OPINIONInternetJuly 19, 2022

Why are Instagram and YouTube so bad at copying TikTok?

tiktok icon with cool shades watching a video while youtube and instagram icons look on in ENVY
TikTok is significantly more popular than traditional search engines and media channels among 15-24 year-olds.

Are Reels and Shorts the future of social media? Or are they just distracting from what these apps are actually good at? For IRL, Shanti Mathias gets lost in the short-form video churn.

First, a confession: I am someone who spends a lot of time on the internet, probably more than I should, and I do not have a TikTok account.

This doesn’t mean that I don’t watch a lot of TikToks, however, because the short video form has infested all my other social media apps. Reposted videos are everywhere on Twitter, but it’s Instagram and YouTube that have really committed to it: Instagram Reels and YouTube Shorts are essentially wholesale rip-offs of TikTok. 

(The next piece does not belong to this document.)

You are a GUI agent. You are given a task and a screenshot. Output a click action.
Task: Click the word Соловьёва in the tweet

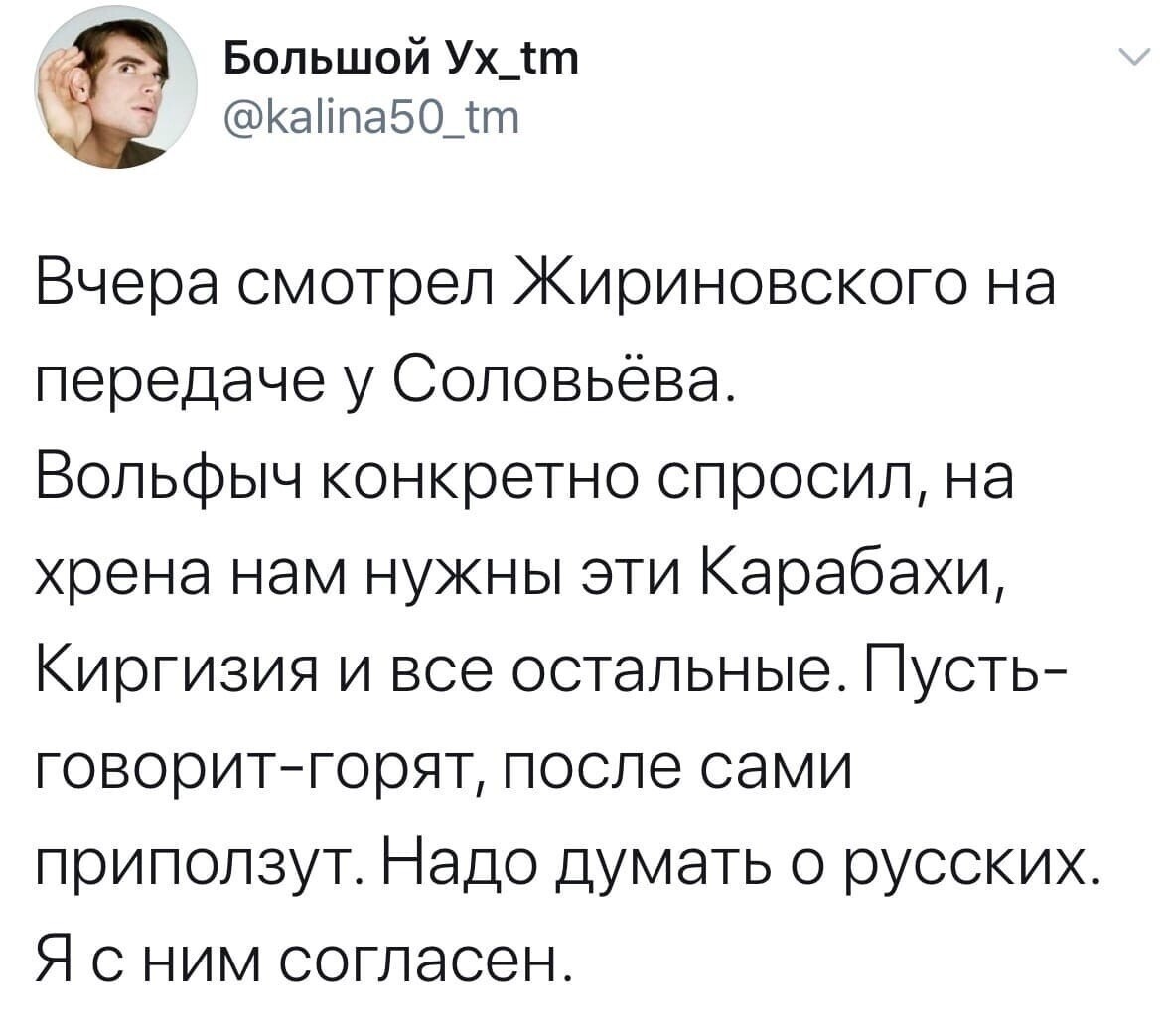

Copying a competitor’s strategy when its popularity threatens your product is the oldest business trick in the book. It’s not even the first time we’ve seen this happen: Instagram duplicated the story function from Snapchat, and before long, the other social media giants tried to do the same. (They didn’t always succeed.) 

The issue with Instagram Reels and YouTube Shorts isn’t that they’re copying TikTok – it’s that they’re extraordinarily bad at doing so. In the early hype around TikTok, as the app and format began its rise to ubiquity, journalists compelled to try the app would write articles listing what they had seen within it. To emphasise how useless Google and Meta have been at algorithmically-recommended short-form video, I attempted to do the same. 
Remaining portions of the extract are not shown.